Dans le Burundi traditionnel, le nom revêtait une grande importance car il était considéré comme un élément fondamental de l’identité, articulant l’histoire collective et individuelle à l’histoire singulière d’une personne, voire à sa destinée, comme l’explique l’anthropologue Léandre Simbananiye. Il affirme que, dans le Burundi traditionnel, la nomination était un acte inaugural d'intégration dans la société. Le nom portait toute une histoire de celui qui le donnait et devait éclairer celui qui le portait dans ses relations avec les autres, tel était le souhait du donneur.[1]
La plupart des noms étaient attribués en fonction des circonstances entourant la naissance de l’enfant. D’après ce même anthropologue, lorsque la famille avait perdu de nombreux enfants, les parents pouvaient choisir des noms tels que Busabusa, Ntazina, ou Ntakije, qui signifient respectivement ‘’ rien ‘’, ‘’sans nom ‘’, et ‘’rien ne vient ‘’, suggérant que la naissance de l’enfant est un non-événement[2]. Ils pouvaient aussi donner à l’enfant des noms à connotation négative pour camoufler son existence, une pratique connue sous le nom de ‘’Gutukira ‘’, comme l’explique Elvis Vyizigiro[3]. Ainsi, des noms tels que Munuko (qui signifie puant ) , Kibwa (grand chien), Ntamwana ( Il n’est pas enfant) étaient parfois attribués.
Certaines situations particulières dictaient également le choix des prénoms.
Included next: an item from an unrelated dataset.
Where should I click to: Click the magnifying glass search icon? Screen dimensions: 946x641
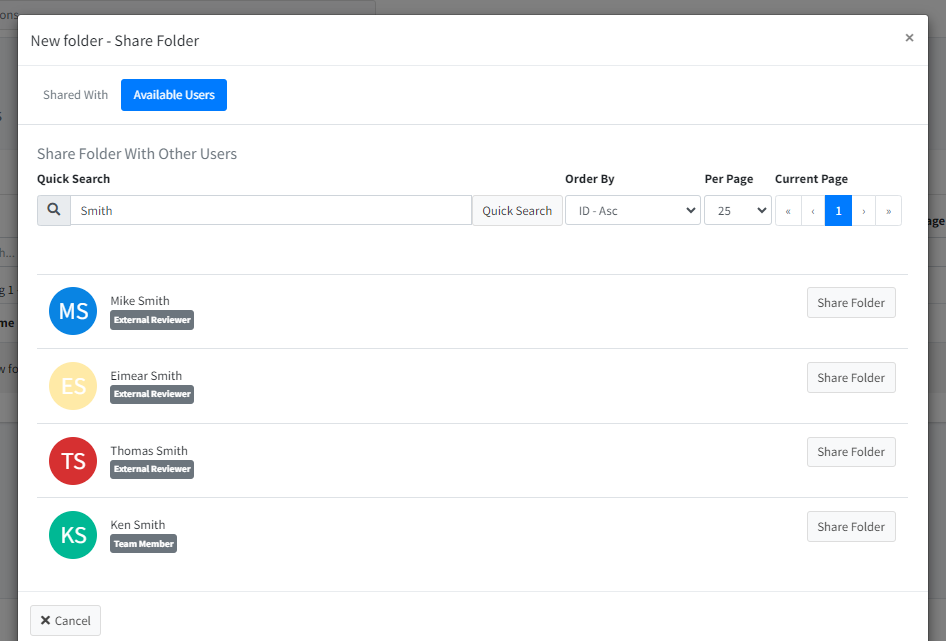tap(54, 211)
Par exemple, du septième au dixième enfant, les noms de rang étaient attribués : Nyandwi, Minani, Nyabenda, et Bucumi, dérivés des chiffres sept, huit, neuf et dix en Kirundi, correspondant au rang de naissance de l’enfant[4].
Au-delà du dixième enfant, des noms exprimant l’idée que les parents acceptaient de voir une famille nombreuse étaient choisis, comme Karenzo, attribué au onzième enfant. La naissance de jumeaux imposait les noms de Bukuru (l’aîné) et Butoyi (le cadet). L’enfant né après des jumeaux pouvait recevoir des noms appropriés tels que Nkurikiye, Ciza ou Congera.[5]
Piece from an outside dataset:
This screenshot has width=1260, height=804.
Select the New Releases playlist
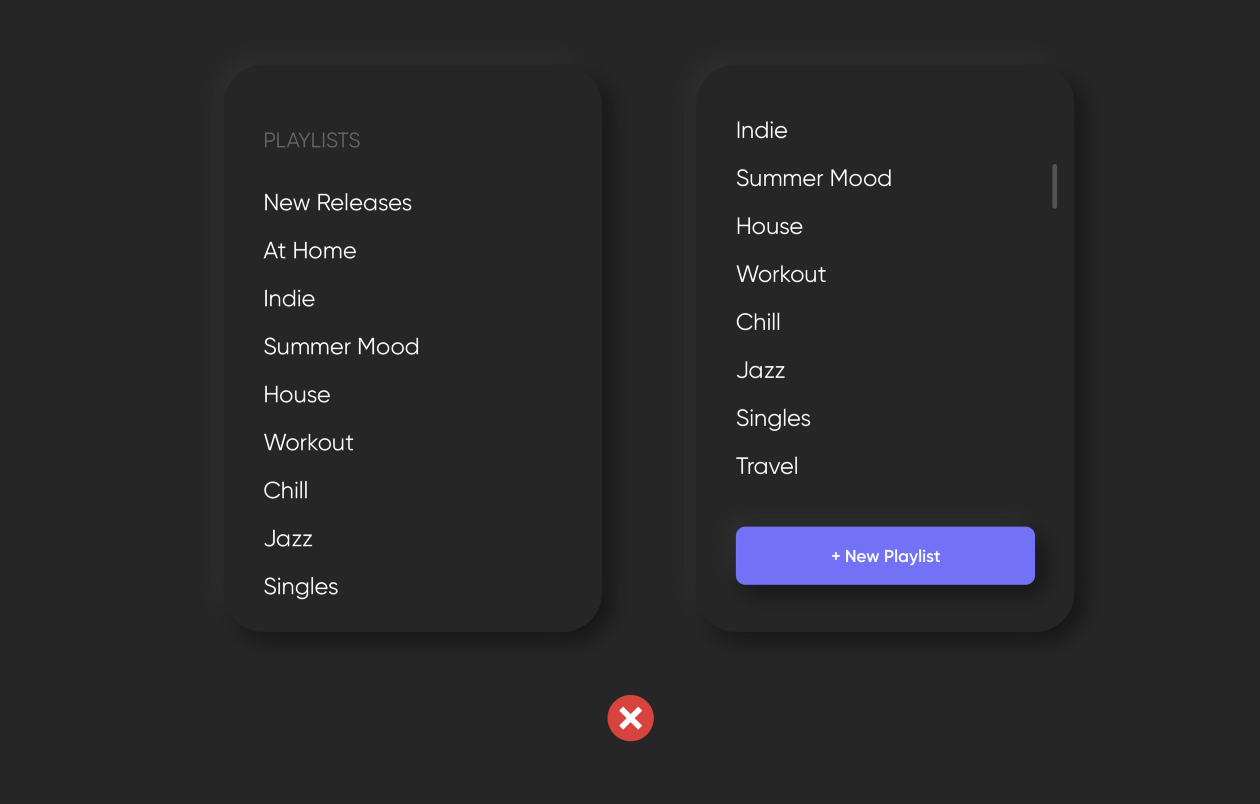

Les noms étaient également choisis en fonction du climat social entourant la naissance de l'enfant : injustices, haine, jalousie, mort, catastrophes, etc. Des noms tels que Nsanzurwimo, Nziko banyanka, Nikobamye, Barampana, Ruraseha, et Ndayahunzwe relèvent de cette catégorie. D’après Léandre Simbananiye, c’était une manière d’inscrire dans l’histoire familiale le climat social prévalent, avec un message destiné à ceux qui nourrissaient de mauvaises intentions, pour qu'ils sachent que celles-ci n'étaient pas ignorées, les mettant ainsi en garde. L’enfant ainsi nommé était prévenu de l’hostilité qui régnait dans son environnement d'accueil et devait savoir se comporter en conséquence. Une leçon de prudence était gravée dans sa mémoire pour guider ses gestes au quotidien.’’[6] Le nom, porteur de toute une histoire de celui qui le donnait, devait éclairer celui qui le portait dans ses rapports avec les voisins.
Les noms exprimaient également les croyances religieuses et spirituelles des parents en donnant des noms qui se réfèrent à Dieu, les gens demandaient protection et exprimaient leur reconnaissance envers Lui.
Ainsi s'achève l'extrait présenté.